§ **Consignes et exercices**
1. D'après le texte sur le métier d'auteur, quel est le grand malentendu qui surprend tout le monde ?
2. Dressez la liste des tâches que le texte sur le métier d'auteur attribue à l'éditeur dans la réalité.
3. Résumez en deux phrases le texte sur le métier d'auteur.

Je commence à avoir une certaine expérience dans l’édition de livres et de jeux. Je voudrais aujourd’hui vous partager une coulisse particulière du métier d’auteur. Si vous êtes lecteur, cela pourra peut-être vous amener à voir ce que vous consommez un peu différemment ; si vous avez envie d’éditer ou d’auto-éditer quelque chose, cela pourra vous être utile de vous lancer en sachant ce qui vous attend.
Auteur, éditeur, qui fait quoi ?
L’image d’Épinal, c’est un auteur qui peaufine amoureusement son manuscrit dans les règles de l’art, avant de le transmettre à l’éditeur qui fera le reste.
Pas du tout. Le grand malentendu, qui surprend tout le monde à chaque fois, c’est l’idée que vendre le livre serait le travail de l’éditeur. Je pense que ça devrait l’être. Mais ce n’est plus le cas, en tout cas plus maintenant. C’est devenu le travail de l’auteur.
La réalité, c’est que l’auteur écrit, puis assure la communication du livre notamment sur les réseaux sociaux. L’éditeur, lui, assure deux autres fonctions essentielles, qui sont la fabrication et la distribution. Mais pas la vente au grand public. Son travail, c’est d’assurer la vente auprès des libraires, auprès de qui des commerciaux vont venir défendre les nouveautés dans un marché qui produit constamment.

§ **Données fournies**

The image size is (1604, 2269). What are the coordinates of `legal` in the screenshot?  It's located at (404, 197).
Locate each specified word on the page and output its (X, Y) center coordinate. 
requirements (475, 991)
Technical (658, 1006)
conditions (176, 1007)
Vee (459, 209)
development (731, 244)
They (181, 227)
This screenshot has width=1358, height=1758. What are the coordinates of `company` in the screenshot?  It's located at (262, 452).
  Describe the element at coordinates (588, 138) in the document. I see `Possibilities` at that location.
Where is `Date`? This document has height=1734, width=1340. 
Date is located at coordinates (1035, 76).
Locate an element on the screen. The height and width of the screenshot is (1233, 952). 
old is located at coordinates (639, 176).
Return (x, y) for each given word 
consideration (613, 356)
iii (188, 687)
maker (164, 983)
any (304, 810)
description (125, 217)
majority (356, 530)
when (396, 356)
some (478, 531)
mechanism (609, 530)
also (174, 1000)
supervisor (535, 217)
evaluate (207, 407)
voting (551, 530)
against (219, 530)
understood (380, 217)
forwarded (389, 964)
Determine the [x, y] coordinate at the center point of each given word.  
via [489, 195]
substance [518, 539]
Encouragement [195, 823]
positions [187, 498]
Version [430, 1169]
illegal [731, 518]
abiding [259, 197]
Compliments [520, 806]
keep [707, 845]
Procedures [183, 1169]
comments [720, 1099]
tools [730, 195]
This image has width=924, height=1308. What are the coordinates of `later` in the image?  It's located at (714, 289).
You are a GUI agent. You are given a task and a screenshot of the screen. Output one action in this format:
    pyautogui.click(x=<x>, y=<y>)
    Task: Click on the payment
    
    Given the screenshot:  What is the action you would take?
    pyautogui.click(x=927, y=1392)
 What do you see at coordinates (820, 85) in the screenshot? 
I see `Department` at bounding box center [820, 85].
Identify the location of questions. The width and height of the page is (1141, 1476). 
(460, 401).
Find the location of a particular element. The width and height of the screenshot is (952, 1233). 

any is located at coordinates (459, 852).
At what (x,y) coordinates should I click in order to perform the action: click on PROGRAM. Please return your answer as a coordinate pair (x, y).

§ **Réponses**
1. L'idée que vendre le livre serait le travail de l'éditeur.

2.
- La fabrication
- La distribution
- La vente auprès des libraires

3. Contrairement à une idée répandue, vendre le livre n'est plus le travail de l'éditeur mais celui de l'auteur, qui écrit puis assure la communication, notamment sur les réseaux sociaux. L'éditeur se charge de la fabrication, de la distribution et de la vente auprès des libraires, mais pas de la vente au grand public.